• _Problem_:
Can you return the passage of the reader-mail excerpt word for word, starting at "In Tuesday's (17th" and ending at "All The Fish."?

• _Reading passage_:
We open with a bite of crow.

Subject: GI Pay - an Urban Legend?

Dr. Pournelle

In Tuesday's (17th July) Current Mail you published an email from Nancy Guiles.

May I direct you and your readers attention to: http://www.snopes.com/inboxer/outrage/gipay.htm he substantive points from the page are: The article did appear on 12th January 2000 in the Washington Post (not Times) It was written by _a_ Cindy Williams who is a senior research fellow at the Massachusetts Institute of Technology and was once assistant director for national security in the Congressional Budget Office The full text of the article can be found here: http://web.mit.edu/ssp/db21/GIs.html 

Toodle pip, Roy -- "... the fundamental design flaws are completely hidden by the superficial design flaws." Douglas Adams (1952-2001): So Long and Thanks For All The Fish.

And

I thought this entry from the Urban Legends Reference Pages might interest
you:

http://www.snopes2.com/inboxer/outrage/gipay.htm 

Jerry,

Once again, sopes.com reveals the truth!

Chris

Alas

Now we continue with the subject of THOUGHTCRIME.

Hi Jerry,

The Russian was arrested on the basis of the DMCA. But the utility for which the Russian was arrested was not for sale in America when he was arrested.

It is also highly debatable if the utility is a violation of the DMCA because it only is usable by persons who own the Ebooks it operates on, and you need to provide the password to use the utility. So it is a utility with a lot f non infringing uses (fair use anyone). A highly informative column about the issue is to be found here:

http://www.ebookweb.org/opinion/roger.sperberg.20010712.aebpr.htm  http://www.ebookweb.org/opinion/roger.sperberg.20010715.aebpr.htm 

A quote:

"In Russia, apparently, it's illegal to sell software without the ability to make "at least one backup copy of the data it works with." So? That's Russia. I'm in the U.S., land of the free and so on. What does it matter if a Russian company makes software that enables the purchaser but no one else to make a backup copy of data sold by foreigners who violate Russian law?

• _Material_:
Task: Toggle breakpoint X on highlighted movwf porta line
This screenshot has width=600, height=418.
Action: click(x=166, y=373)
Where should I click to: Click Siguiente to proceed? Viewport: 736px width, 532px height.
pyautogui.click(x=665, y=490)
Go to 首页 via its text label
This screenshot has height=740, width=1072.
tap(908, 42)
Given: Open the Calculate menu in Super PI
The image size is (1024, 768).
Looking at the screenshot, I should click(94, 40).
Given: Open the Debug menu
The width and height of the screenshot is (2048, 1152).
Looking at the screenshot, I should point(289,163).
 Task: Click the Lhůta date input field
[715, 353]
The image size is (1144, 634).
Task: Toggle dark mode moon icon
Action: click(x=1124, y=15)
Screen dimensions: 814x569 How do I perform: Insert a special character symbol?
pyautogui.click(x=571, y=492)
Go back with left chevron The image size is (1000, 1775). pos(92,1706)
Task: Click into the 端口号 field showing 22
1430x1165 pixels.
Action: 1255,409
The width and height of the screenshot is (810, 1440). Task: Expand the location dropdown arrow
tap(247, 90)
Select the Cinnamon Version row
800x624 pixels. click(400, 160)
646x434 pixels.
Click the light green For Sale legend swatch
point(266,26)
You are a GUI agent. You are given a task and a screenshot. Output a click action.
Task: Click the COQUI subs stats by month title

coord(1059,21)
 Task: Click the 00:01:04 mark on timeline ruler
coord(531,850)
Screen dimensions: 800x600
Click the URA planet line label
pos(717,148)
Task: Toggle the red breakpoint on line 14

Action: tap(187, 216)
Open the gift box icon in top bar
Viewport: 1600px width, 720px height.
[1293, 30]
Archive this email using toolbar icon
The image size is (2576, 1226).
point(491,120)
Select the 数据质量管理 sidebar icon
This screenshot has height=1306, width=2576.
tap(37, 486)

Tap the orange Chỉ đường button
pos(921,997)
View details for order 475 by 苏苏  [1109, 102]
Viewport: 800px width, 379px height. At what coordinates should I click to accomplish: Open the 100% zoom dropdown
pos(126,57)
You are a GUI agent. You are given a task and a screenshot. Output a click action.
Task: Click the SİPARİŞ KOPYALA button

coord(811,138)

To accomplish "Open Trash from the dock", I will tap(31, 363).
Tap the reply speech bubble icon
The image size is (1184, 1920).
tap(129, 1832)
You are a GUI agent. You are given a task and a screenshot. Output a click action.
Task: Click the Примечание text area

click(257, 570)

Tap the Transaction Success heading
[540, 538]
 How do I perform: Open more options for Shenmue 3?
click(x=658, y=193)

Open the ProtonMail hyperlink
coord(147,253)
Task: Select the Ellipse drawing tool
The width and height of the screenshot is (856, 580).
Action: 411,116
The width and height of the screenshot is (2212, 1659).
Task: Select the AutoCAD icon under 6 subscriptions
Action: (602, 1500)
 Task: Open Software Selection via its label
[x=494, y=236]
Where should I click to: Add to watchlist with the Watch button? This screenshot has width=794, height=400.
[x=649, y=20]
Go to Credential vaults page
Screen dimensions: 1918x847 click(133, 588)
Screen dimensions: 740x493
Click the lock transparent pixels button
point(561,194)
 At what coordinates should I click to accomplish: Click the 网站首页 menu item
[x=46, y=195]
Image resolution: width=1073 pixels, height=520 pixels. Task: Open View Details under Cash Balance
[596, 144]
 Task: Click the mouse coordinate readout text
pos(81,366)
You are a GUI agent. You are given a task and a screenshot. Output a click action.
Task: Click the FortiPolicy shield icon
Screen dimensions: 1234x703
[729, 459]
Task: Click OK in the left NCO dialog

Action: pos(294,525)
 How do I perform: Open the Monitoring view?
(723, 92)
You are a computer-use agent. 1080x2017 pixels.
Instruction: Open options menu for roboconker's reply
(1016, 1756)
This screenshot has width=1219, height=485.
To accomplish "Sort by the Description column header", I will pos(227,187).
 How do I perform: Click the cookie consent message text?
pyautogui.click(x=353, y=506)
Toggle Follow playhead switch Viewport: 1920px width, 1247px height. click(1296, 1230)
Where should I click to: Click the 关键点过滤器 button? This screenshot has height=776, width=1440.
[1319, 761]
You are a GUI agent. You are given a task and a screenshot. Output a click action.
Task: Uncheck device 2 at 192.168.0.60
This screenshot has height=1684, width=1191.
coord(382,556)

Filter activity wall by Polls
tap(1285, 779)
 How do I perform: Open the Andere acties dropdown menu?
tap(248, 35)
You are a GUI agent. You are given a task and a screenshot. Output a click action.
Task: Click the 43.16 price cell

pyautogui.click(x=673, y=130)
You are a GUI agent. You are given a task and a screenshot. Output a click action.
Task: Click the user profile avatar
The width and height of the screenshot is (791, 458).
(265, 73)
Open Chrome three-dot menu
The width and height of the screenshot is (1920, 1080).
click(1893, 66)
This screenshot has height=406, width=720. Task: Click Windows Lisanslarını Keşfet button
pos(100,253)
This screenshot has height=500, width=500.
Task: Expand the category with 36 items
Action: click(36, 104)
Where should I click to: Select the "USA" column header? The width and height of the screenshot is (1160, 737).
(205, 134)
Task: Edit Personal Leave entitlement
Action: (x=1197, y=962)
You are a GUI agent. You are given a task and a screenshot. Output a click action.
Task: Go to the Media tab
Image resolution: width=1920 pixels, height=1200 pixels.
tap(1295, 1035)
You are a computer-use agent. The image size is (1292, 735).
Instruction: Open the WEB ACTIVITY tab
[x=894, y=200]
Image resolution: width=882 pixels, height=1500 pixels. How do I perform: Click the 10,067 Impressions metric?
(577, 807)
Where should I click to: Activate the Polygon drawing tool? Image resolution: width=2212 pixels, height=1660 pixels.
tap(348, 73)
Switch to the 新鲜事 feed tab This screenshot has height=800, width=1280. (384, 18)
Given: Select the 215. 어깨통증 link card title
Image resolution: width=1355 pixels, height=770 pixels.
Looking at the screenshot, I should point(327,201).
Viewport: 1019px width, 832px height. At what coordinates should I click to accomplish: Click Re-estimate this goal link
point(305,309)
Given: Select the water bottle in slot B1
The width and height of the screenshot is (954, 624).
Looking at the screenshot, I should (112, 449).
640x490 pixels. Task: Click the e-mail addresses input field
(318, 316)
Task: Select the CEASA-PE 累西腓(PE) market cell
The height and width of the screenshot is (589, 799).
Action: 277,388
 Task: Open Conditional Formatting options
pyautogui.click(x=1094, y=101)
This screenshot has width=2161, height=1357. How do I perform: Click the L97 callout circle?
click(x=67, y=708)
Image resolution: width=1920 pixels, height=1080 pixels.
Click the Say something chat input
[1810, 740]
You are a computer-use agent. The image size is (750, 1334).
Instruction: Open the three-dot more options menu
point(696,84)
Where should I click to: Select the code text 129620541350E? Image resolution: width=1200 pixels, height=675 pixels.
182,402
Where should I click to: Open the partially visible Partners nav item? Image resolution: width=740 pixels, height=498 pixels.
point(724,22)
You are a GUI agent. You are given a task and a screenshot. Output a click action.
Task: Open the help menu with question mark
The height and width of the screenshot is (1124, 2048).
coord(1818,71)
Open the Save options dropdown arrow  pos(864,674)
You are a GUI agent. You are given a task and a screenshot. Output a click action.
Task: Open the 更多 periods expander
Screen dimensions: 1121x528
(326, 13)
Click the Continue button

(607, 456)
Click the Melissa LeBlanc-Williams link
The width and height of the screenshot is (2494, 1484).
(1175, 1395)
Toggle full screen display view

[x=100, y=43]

• _Result of the exercise_:
In Tuesday's (17th July) Current Mail you published an email from Nancy Guiles.

May I direct you and your readers attention to: http://www.snopes.com/inboxer/outrage/gipay.htm he substantive points from the page are: The article did appear on 12th January 2000 in the Washington Post (not Times) It was written by _a_ Cindy Williams who is a senior research fellow at the Massachusetts Institute of Technology and was once assistant director for national security in the Congressional Budget Office The full text of the article can be found here: http://web.mit.edu/ssp/db21/GIs.html 

Toodle pip, Roy -- "... the fundamental design flaws are completely hidden by the superficial design flaws." Douglas Adams (1952-2001): So Long and Thanks For All The Fish.